Sara Halpern is a doctoral candidate in Modern Jewish and European history with a minor field in history of gender and the family.
Her dissertation, “Goodbye, Shanghai!: The Emigration of European Jewish Families, 1945-1951”, examines the transnational conversations among American, Canadian, and Australian Jewish organizations concerning the emigration of 15,000 Central European Jewish refugees from Shanghai between 1945 and 1951. It grapples with post-Holocaust and Nazism issues of Jewish ethnicity and “ex-enemy” citizenship within frameworks of United Nations’ aid policies and various immigration laws. By exploring the process, the dissertation sheds light on long-term consequences of failed international efforts to rescue German and Austrian Jewry from state-sponsored racial persecution including the Evian Conference of 1938. Simultaneously, and more relevant to the present, it showcases tensions among refugees, humanitarian organizations and the Western powers over repatriation when it becomes the last available option.
Her research has been funded by numerous agencies such as Social Sciences Research Council, Studienstiftung des Deutschen Volkes, Leo Baeck Institute, Hadassah-Brandeis Institute, the Holocaust Educational Foundation of Northwestern University, DAAD, and the Mershon Center for International Security Studies among others.

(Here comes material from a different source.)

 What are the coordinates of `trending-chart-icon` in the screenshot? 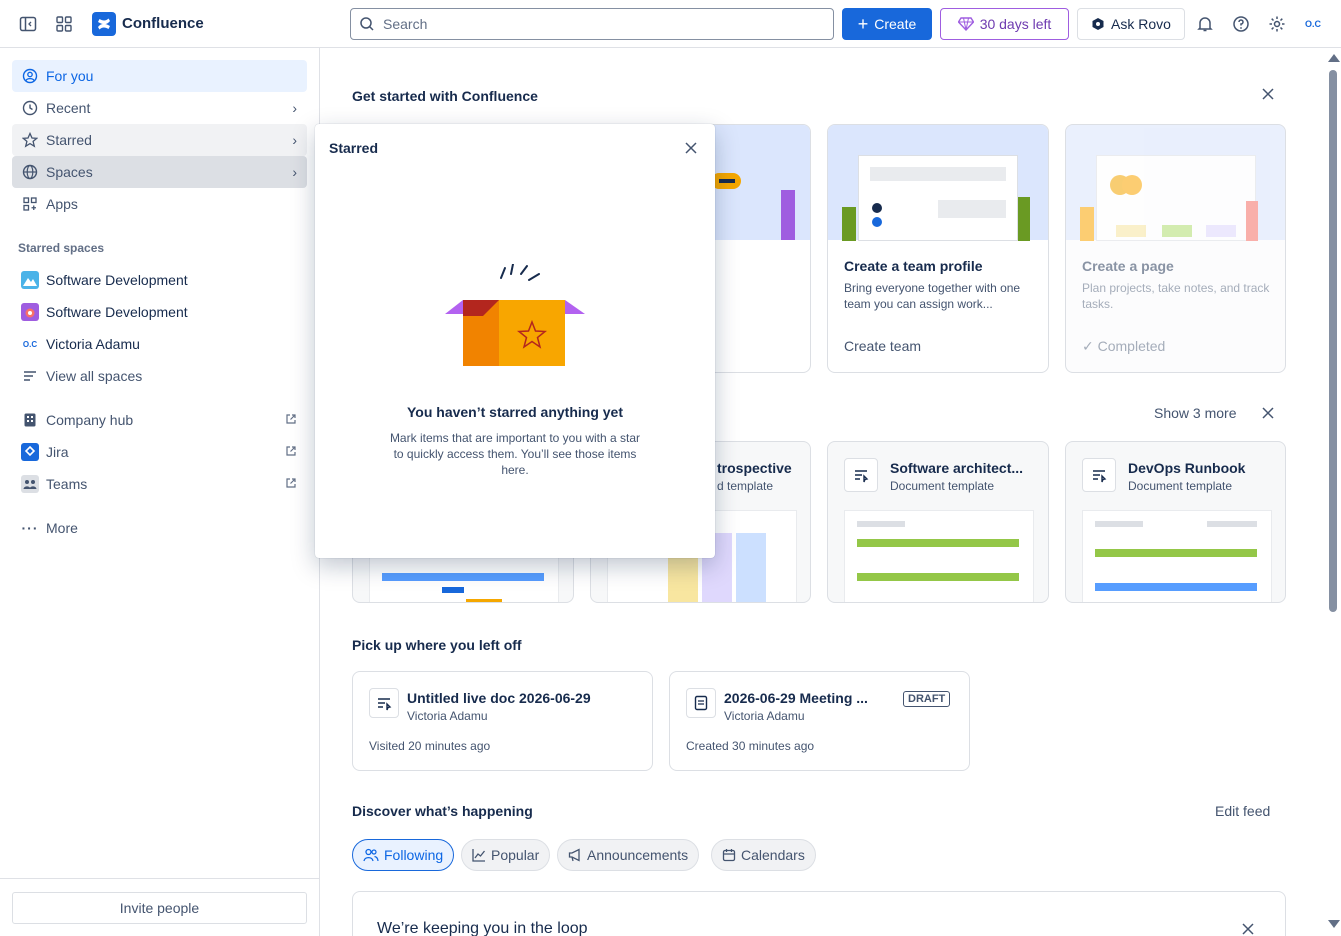 It's located at (479, 856).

Halpern is particularly interested in identity politics in the context of forced migrations, humanitarianism, and the family. While focusing on 20th century German and Jewish history, she looks at other times and places for comparative perspectives especially the current refugee crisis in Europe.
Outside of her work, she enjoys running long-distance, visiting museums (especially natural history and planetariums!) and parks, and traveling the world.